Reusable snack bags: Buy three or four, and when folded, they take up less space than a box of throw-aways. We wash ours once a week depending on what we're carrying (almonds and crackers aren't too dirty; cinnamon-raisin bread requires we wash a little sooner). Commercial snack bags are available, like these from Plum Creek Mercantile, but so are unique (and adorable) handmade ones.
Reusable grocery sacks: To save on space, forgo canvas bags, which can get bulky, and large bags that don't fold into themselves. Instead, turn to pocket-sized bags like the ones from Flip & Tumble ($7) made of ripstop nylon: they're durable, squishable, strong, and come in a variety of colors. We keep a few of the more rigid reusable shopping bags on hand, but turn to our ripstop nylon ones most often because they're easy to toss into our bag before heading out the door.

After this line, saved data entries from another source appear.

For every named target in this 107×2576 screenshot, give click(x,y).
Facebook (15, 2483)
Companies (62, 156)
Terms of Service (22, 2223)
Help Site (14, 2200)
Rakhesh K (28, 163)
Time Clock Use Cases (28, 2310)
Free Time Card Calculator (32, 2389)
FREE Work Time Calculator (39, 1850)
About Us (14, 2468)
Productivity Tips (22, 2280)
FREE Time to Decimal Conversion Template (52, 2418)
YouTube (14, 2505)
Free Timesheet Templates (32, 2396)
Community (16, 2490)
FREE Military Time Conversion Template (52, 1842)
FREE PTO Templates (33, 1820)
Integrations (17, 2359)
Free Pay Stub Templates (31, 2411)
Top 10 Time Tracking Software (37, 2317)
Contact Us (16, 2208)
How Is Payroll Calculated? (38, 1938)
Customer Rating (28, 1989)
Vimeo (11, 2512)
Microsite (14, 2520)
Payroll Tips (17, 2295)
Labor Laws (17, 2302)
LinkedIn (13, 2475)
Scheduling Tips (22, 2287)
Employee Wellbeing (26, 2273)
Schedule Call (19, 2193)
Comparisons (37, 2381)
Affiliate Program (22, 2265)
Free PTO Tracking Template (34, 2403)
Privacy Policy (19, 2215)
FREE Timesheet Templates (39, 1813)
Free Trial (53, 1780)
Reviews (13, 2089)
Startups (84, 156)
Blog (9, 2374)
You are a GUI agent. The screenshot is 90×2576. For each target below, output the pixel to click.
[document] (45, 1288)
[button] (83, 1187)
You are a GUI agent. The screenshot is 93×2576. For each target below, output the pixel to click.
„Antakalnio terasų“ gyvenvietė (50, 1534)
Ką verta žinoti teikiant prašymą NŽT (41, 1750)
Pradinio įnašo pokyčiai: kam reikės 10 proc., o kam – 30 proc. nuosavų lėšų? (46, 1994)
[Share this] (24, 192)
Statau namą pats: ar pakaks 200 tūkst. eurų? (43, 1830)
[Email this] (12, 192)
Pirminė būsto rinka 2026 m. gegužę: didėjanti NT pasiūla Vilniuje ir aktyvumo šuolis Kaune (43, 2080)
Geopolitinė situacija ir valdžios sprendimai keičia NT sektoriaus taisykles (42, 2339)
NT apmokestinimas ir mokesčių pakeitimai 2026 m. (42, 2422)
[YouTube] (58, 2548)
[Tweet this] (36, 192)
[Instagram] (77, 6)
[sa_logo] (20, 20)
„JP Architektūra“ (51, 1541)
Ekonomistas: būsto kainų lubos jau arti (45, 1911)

Leftover food storage: While we love our glass to-go containers with leak-proof lids, they do take up a fair bit of cabinet space (that is, when they're not all in use). If you have enough room, look for glass containers that could potentially double as baking dishes. They can go from oven to fridge or freezer and then straight to the microwave, making them multi-taskers. Don't have room for glass? Try BPA-free plastic containers that stack inside one another. Some brands even have lids that snap into each other, making them stack efficiently.
Water bottles and reusable coffee cups: We devote just enough shelf space to keep two BPA-free water bottles and two reusable coffee cups on hand. One is always with us, the other standing by for the following day. Our rule at home is to never have more than two of those rotating items, which saves on space and keeps us washing them every day (no smelly coffee cups here!).